Satu cara yang biasanya efektif untuk meredakan dongkol adalah dengan melakukan apa-apa yang sama sekali tidak ada kaitannya/ tidak nyambung, tidak relevan dengan apa yang membuat yang bersangkutan gusar. Berkonsultasi dengan dosen yang mengerti dengan kondisi kita, curhat kepada teman, curhat kepada orang tua ataupun yang lainnya. Itu semacam mencari pengalih perhatian dari kegusaran. Meskipun hal semacam itu cukup berhasil untuk mengatasi permasalahan emosi yang ringan, namun untuk masalah yang berat, biasanya cara-cara semacam itu kuranglah ampuh.
Anda mustinya sudah sering dinasehati bahwa manakala masalah atau gagal datang pada diri Anda, maka carilah hikmah darinya. Mencari hikmah (benefit finding) dari permasalahan ternyata terbukti bisa menyembuhkan emosi.

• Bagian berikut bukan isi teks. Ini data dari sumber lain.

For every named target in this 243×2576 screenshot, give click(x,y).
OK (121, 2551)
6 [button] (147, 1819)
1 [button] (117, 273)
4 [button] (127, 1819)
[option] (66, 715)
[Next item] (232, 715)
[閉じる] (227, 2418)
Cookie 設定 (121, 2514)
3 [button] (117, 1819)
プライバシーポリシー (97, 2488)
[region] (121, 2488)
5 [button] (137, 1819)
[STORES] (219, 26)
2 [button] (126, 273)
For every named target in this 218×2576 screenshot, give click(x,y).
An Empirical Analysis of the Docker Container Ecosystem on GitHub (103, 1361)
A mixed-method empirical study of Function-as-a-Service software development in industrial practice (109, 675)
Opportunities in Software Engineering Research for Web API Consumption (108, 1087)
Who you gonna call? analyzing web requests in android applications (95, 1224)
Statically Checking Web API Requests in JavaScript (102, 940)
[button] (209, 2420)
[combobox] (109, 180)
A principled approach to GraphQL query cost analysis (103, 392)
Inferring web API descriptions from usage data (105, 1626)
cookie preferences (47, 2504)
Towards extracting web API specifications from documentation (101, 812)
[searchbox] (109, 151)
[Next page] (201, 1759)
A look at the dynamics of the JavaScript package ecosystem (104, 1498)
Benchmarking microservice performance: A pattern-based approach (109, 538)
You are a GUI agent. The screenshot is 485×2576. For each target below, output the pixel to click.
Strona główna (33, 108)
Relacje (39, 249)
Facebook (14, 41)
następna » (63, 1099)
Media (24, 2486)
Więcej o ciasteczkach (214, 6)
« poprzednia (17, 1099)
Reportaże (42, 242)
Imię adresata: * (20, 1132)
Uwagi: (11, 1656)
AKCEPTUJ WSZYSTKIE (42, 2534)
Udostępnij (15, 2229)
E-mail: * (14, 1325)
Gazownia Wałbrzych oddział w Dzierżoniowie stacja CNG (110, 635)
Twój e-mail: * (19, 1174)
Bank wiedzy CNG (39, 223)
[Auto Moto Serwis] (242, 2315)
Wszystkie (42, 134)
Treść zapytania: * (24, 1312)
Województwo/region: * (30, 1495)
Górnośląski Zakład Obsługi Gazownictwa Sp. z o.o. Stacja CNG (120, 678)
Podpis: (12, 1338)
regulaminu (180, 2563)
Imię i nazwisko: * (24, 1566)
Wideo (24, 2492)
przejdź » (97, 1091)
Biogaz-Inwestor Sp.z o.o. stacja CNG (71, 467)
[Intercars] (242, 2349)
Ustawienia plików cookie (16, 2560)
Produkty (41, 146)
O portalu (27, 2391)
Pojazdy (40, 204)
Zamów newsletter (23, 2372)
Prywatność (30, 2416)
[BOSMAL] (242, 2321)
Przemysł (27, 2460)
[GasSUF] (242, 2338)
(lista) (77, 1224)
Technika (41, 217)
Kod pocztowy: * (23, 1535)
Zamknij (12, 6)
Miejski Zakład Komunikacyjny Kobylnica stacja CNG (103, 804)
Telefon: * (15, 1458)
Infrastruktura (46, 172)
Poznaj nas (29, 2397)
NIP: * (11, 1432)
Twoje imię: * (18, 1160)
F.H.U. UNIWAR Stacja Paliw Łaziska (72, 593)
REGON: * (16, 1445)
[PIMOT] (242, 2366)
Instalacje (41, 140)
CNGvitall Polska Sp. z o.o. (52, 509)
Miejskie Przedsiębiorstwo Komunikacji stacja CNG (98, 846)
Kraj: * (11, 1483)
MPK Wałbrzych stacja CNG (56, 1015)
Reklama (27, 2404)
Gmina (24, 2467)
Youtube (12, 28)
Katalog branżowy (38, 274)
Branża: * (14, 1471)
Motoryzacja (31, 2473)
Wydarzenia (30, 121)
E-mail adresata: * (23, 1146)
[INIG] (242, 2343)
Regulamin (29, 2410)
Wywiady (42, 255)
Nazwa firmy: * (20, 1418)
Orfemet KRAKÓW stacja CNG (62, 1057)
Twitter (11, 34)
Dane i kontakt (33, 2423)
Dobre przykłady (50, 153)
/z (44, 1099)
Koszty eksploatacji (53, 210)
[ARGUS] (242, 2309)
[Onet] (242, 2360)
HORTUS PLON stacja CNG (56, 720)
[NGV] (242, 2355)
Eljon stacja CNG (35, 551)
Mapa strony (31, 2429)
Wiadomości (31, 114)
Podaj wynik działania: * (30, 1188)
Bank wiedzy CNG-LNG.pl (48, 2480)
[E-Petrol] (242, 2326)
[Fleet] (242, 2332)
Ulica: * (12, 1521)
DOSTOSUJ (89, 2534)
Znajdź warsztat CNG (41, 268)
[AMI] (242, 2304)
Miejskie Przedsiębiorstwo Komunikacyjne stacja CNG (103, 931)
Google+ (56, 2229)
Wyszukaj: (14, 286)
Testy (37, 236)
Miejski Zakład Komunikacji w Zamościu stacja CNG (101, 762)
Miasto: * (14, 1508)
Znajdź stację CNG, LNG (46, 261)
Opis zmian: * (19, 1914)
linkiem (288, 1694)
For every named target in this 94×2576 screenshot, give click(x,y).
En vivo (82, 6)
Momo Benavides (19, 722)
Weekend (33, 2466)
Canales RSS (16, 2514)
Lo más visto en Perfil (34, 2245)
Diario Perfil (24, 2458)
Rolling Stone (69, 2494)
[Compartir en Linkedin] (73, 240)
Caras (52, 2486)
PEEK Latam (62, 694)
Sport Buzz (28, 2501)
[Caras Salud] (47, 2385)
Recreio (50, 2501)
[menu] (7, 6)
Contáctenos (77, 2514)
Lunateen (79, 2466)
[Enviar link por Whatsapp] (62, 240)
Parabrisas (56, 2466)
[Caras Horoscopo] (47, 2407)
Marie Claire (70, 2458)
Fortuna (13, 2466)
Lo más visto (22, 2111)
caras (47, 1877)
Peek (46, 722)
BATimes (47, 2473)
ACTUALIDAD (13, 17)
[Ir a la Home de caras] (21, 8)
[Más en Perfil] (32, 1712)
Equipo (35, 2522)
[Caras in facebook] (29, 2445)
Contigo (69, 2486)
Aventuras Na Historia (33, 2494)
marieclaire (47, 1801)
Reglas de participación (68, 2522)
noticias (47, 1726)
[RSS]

Jika sedang marah, memaki-maki atau menonjok sesuatu sebenarnya tidak membantu, melainkan malah memperparah. Kalaupun mau, pilihan kosakata yang terucap akan berpengaruh betul pada bagaimana emosi yang kita rasa. Maka ketika sedang dongkol, alih alih mengatakan $*!%7@* (whatever it is ), coba ganti dengan ucapkan: “PriKiTiW!!” yang mana tampak tidak relevan untuk mewakilkan rasa geram. Tapi justru itu tujuannya: menurunkan intensitas emosi dengan kata. Alih-alih berkata, “aku juengkel bianget; benci benci benci!” ucapkan, “Aku ngerasa geli ama orang itu”.
Sekali lagi…, coba ucapkan “PriKiTiW!!”
Selamat Mencoba.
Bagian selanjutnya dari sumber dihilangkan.